Task goal: In the Scout Mindset guide below, condense the paragraph that begins "Scout Mindset (Julia Galef) is" into a single shorter sentence that keeps its main facts.

Selected extract:
Scout Mindset & Bias Check

Table of Contents


What is Scout Mindset?

Scout Mindset (Julia Galef) is the motivation to see things as they are, not as you wish them to be. Contrast with Soldier Mindset, which defends a position regardless of evidence.

Core Principle: Your goal is to map the territory accurately, not win an argument.

Why It Matters:

  • Forecasting requires intellectual honesty
  • Biases systemically distort probabilities
  • Emotional attachment clouds judgment
  • Motivated reasoning leads to overconfidence

When to Use This Skill

Use this skill when:

  • Prediction feels emotional - You want a certain outcome
  • Stuck at 50/50 - Indecisive, can't commit to probability
  • Defending a position - Arguing for your forecast, not questioning it
  • After inside view analysis - Used specific details, need bias check
  • Disagreement with others - Different people, different probabilities
  • Before finalizing - Last sanity check

Do NOT skip this when stakes are high, you have strong priors, or forecast affects you personally.


Interactive Menu

What would you like to do?

Core Workflows

1. Run the Reversal Test - Check if you'd accept opposite evidence

  • Detect motivated reasoning
  • Validate evidence standards
  • Expose special pleading

2. Check Scope Sensitivity - Ensure probabilities scale with inputs

  • Linear scaling test
  • Reference point calibration
  • Magnitude assessment

3. Test Status Quo Bias - Challenge "no change" assumptions

  • Entropy principle
  • Change vs stability energy
  • Default state inversion

4. Audit Confidence Intervals - Validate CI width

  • Surprise test
  • Historical calibration
  • Overconfidence check

5. Run Full Bias Audit - Comprehensive bias scan

  • All major cognitive biases
  • Systematic checklist
  • Prioritized remediation

6. Learn the Framework - Deep dive into methodology

7. Exit - Return to main forecasting workflow


1. Run the Reversal Test

Check if you'd accept evidence pointing the opposite direction.

Reversal Test Progress:
- [ ] Step 1: State your current conclusion
- [ ] Step 2: Identify supporting evidence
- [ ] Step 3: Reverse the evidence
- [ ] Step 4: Ask "Would I still accept it?"
- [ ] Step 5: Adjust for double standards

Step 1: State your current conclusion

What are you predicting?

  • Prediction: [Event]
  • Probability: [X]%
  • Direction: [High/Low confidence]

Step 2: Identify supporting evidence

List the evidence that supports your conclusion.

Example: Candidate A will win (75%)

  1. Polls show A ahead by 5%
  2. A has more campaign funding
  3. Expert pundits favor A
  4. A has better debate ratings

Step 3: Reverse the evidence

Imagine the same evidence pointed the OTHER way.

Information supplied:
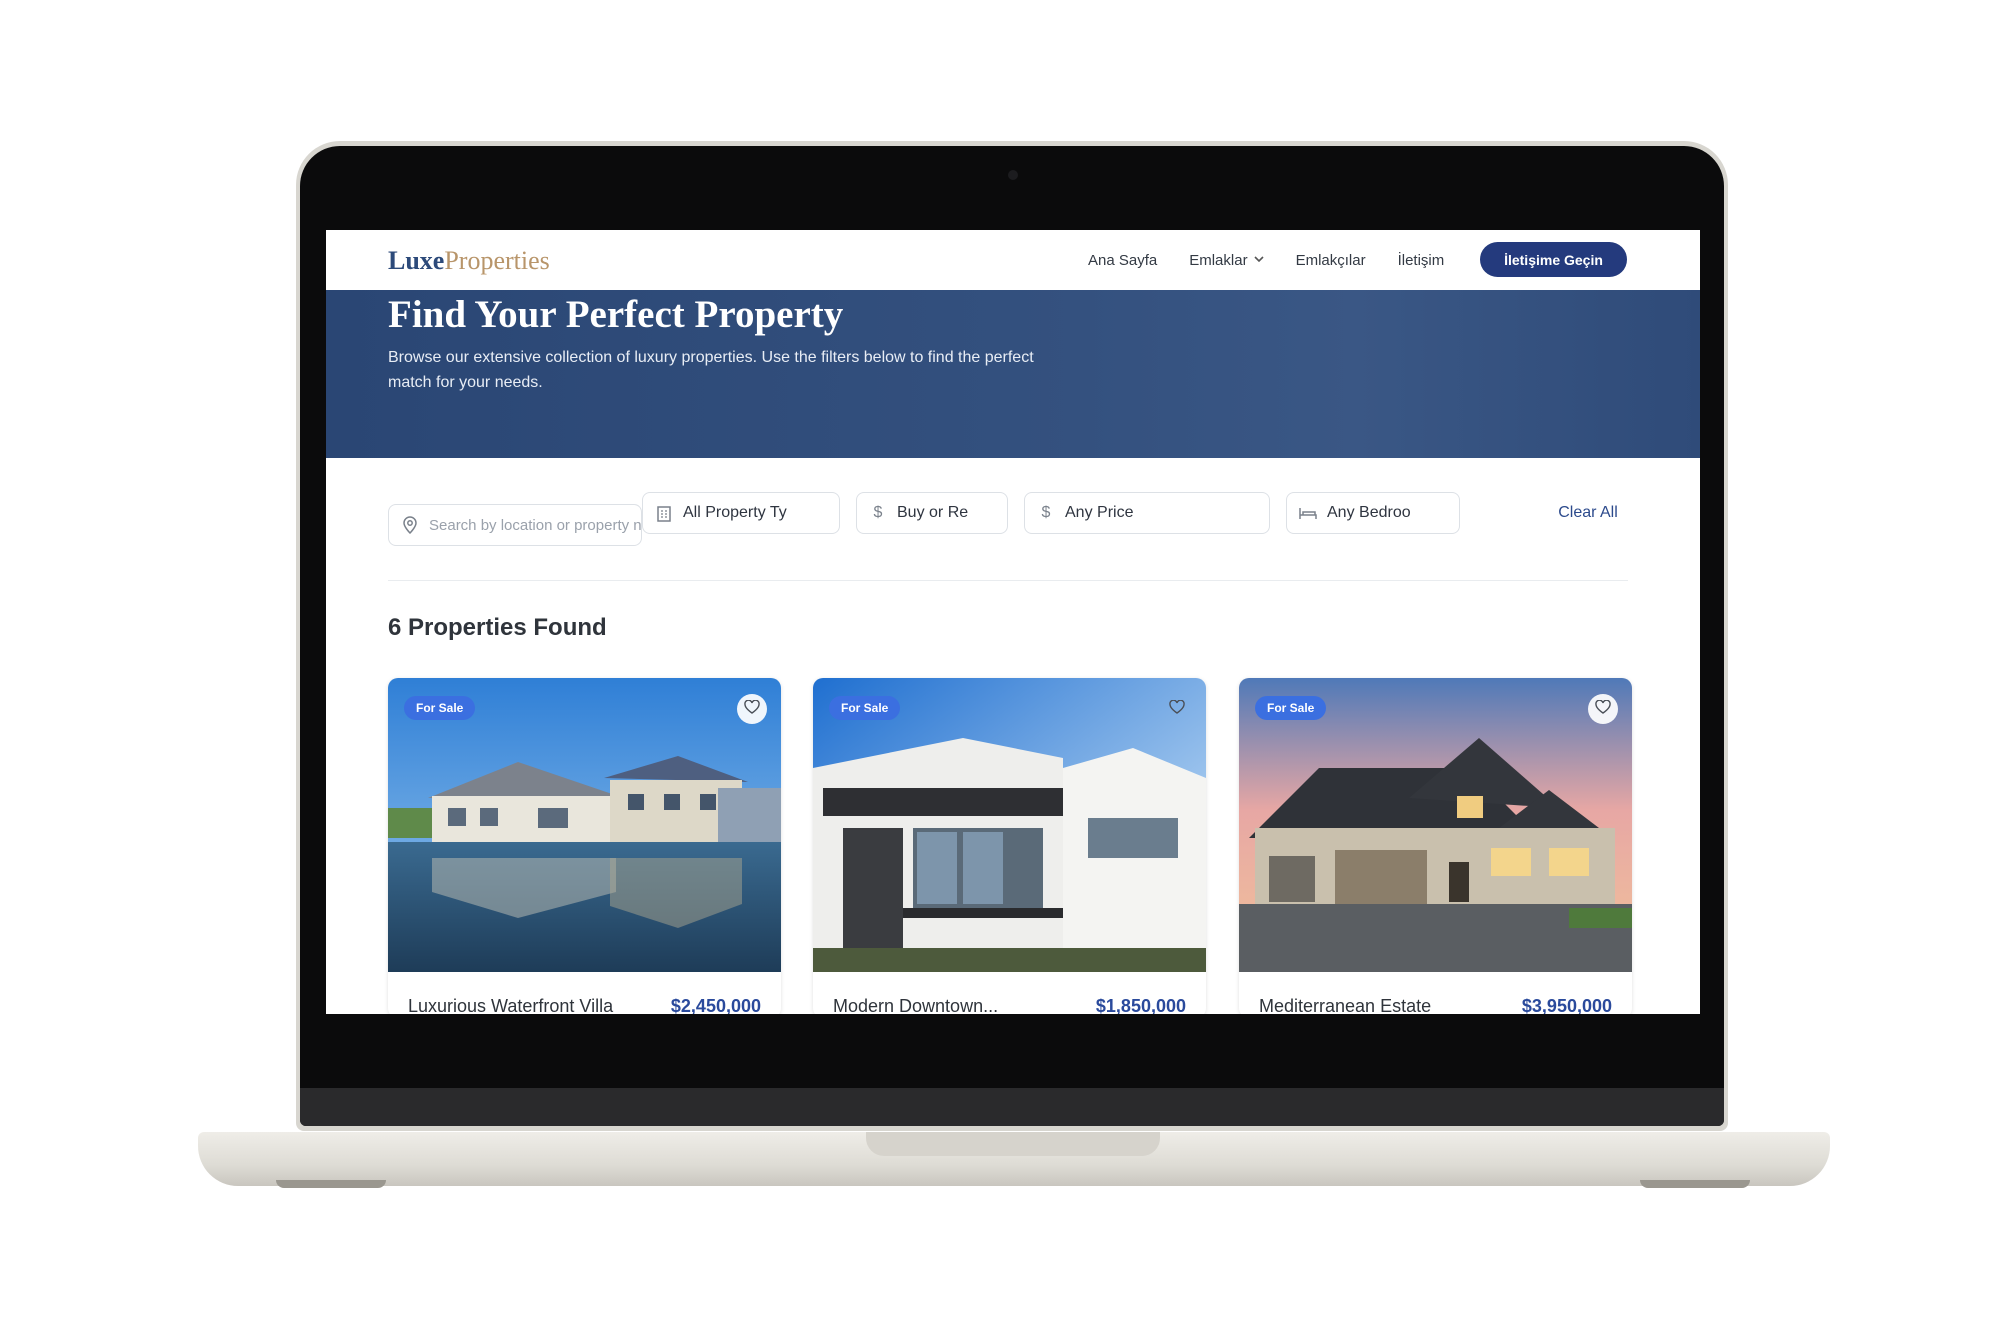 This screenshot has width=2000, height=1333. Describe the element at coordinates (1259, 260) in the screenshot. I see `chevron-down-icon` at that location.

Written response: Julia Galef's Scout Mindset is the drive to see things as they are rather than as you wish, unlike Soldier Mindset, which defends a position whatever the evidence.